A partir d'une revue systématique de la littérature publiée jusqu'en janvier 2025 (38 études), cette étude analyse l'intérêt d'une radiothérapie stéréotaxique d'ablation, seule ou en combinaison avec une immunothérapie chez des patients atteints d'un carcinome à cellules rénales localisé et n'étant pas éligibles à la néphrectomie

Background and objective: Despite its radioresistant reputation, renal cell carcinoma (RCC) is sensitive to high dose per fraction stereotactic ablative body radiotherapy (SABR). As SABR also triggers immunomodulatory effects, a combination of SABR and immunotherapy for RCC might improve patient outcomes. The current systematic review will discuss all prospective studies on SABR alone or combined with immunotherapy.

Methods: A systematic review was conducted in January 2025 according to the Preferred Reporting Items for Systematic Reviews and Meta-analyses statement on the PubMed and Cochrane databases. Thirty-eight studies were included in this review.
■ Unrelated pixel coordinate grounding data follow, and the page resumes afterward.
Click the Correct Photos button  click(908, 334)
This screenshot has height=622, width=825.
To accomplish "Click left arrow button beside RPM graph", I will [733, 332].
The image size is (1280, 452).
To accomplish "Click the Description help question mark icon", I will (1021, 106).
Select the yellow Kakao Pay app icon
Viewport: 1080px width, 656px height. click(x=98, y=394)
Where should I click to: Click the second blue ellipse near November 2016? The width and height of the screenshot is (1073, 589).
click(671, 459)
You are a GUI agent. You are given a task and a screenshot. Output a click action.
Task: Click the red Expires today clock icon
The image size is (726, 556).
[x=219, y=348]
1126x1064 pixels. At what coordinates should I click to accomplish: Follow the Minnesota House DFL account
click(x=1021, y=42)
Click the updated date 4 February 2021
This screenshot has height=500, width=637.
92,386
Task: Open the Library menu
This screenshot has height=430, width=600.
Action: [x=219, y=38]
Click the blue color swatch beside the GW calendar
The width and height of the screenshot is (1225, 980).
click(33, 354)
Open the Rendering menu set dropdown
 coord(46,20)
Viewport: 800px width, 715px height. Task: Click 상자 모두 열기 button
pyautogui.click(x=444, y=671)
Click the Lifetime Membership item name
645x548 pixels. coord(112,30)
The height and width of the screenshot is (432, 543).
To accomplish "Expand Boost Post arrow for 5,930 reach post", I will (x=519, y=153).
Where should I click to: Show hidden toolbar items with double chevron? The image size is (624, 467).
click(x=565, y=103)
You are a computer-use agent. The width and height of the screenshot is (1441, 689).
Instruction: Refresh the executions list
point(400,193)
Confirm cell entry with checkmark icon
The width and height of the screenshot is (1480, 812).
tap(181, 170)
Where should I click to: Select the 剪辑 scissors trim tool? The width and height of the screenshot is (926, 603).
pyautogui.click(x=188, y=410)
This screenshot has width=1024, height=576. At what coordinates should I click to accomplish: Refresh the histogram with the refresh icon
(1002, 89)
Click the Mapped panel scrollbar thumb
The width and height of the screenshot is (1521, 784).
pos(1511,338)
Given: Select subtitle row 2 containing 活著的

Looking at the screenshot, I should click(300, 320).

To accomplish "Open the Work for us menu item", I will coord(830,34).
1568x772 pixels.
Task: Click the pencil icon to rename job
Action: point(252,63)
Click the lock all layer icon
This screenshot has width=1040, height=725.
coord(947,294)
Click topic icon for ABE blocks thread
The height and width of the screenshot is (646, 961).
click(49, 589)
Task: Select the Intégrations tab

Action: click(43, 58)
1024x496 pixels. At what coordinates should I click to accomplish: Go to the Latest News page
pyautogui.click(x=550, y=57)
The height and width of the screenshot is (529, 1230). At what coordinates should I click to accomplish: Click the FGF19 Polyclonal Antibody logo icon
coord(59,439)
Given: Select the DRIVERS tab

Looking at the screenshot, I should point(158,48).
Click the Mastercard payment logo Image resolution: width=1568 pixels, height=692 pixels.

Key findings and limitations: In the primary setting, 15 prospective studies have proved SABR to be a valuable alternative for (partial) nephrectomy for high-risk or medically inoperable patients, with good tolerability and excellent local control. No prospective studies have reported on SABR combined with immunotherapy in nonmetastatic patients. In the oligometastatic setting, two phase 2 trials have investigated SABR in lieu of systemic treatment. This showed encouraging results, with the majority of patients being free from systemic therapy at 1 yr. SABR combined with immunotherapy in the metastatic setting has been investigated in multiple phase 1 and 2 trials, where the most promising option seems to be SABR to multiple—preferentially all—lesions. Cytoreductive SABR and SABR to oligoprogressive lesions combined with immunotherapy are attractive future strategies.

Conclusions and clinical implications: SABR is a valid alternative in localised RCC when (partial) nephrectomy is not an option. In the metastatic setting, several early-phase trials have investigated SABR alone and in combination with immunotherapy, warranting future large, randomised trials.